Think of your fallen tree as almost-free firewood -- you still.
No person shall remove any public tree without first obtaining a permit from the City Forester. Generally, only dead, diseased, dying or hazardous trees may be removed. Public trees should only be removed when one or more of the following criteria are met. In order to make a municipality liable under a negligence theory, the injured party could allege (1) the tree or limb was in a dangerous or defective condition; (2) the municipality breached its duty to inspect, remove, or prune the tree or world tree drop xenoblade 2, or otherwise make the area safe; and (3) because of this failure the tree or limb fell and caused the injury.
Those trees are almost always maintained by the city or in some instances by county or state agencies. If a tree from one of those areas falls on your property, call your local officials to. The Bureau of Forestry coordinates the removal of parkway or trees in the public way that are dead or damaged. Trees that constitute an emergency situation are removed immediately. Trees that conflict with utilities are removed at the bureau's discretion.
Residents can call to request tree removal or submit a service request online. Tree Removal (City forces and contractual service) Only dead trees or trees deemed an immediate safety issue by city staff are removed from the right-of-way as soon as possible.
All other removal requests are evaluated for preservation or removal, per City Council Policy (Planting of Trees on City.

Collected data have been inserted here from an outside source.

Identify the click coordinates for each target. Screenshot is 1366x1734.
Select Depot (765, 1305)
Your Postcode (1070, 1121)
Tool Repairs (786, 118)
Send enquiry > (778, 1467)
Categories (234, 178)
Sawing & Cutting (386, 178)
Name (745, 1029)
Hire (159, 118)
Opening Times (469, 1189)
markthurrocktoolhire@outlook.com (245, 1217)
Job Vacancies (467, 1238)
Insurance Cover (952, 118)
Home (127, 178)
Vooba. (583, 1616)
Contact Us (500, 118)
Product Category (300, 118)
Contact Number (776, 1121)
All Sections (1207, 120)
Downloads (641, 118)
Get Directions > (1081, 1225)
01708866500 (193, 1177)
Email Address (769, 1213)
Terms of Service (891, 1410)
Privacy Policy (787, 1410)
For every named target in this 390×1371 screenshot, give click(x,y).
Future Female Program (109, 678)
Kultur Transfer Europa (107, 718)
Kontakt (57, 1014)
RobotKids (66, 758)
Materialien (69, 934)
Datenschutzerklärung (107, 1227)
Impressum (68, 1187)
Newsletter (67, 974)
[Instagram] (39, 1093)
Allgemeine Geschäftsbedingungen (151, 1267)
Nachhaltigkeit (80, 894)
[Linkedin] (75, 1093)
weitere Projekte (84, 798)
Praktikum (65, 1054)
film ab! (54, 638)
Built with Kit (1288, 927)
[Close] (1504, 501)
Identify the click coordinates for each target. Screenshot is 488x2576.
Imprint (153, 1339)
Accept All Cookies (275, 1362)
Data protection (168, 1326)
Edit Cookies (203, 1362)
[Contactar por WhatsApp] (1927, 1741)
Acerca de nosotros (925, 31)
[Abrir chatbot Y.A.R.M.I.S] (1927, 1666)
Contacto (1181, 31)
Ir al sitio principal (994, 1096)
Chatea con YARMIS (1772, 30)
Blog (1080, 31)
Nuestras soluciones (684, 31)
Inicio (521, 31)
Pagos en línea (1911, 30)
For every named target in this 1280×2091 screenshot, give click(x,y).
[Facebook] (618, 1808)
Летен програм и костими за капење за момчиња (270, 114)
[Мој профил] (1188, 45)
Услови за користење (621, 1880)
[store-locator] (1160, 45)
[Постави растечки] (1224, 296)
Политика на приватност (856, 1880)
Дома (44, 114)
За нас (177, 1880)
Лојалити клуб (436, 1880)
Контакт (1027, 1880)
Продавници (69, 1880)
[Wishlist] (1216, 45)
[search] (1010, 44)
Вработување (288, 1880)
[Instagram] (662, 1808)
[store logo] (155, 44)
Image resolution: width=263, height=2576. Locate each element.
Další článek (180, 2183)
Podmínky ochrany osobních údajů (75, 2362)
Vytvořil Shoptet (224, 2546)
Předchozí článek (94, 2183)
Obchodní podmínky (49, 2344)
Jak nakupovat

It may seem strange, but most cities and counties have ordinances related to the removal of any tree from a property, fallen or not.
Removing a tree from a property has significant effects on water absorption and runoff, so speak with your municipality about any permits that might be needed to remove the tree.
Asking city officials to remove a dangerous tree requires immediate action to avoid injury to passers-by and eliminate the threat of possible electrocution if the tree, or part of the tree, falls on overhead power lines, which could endanger both property and the general public.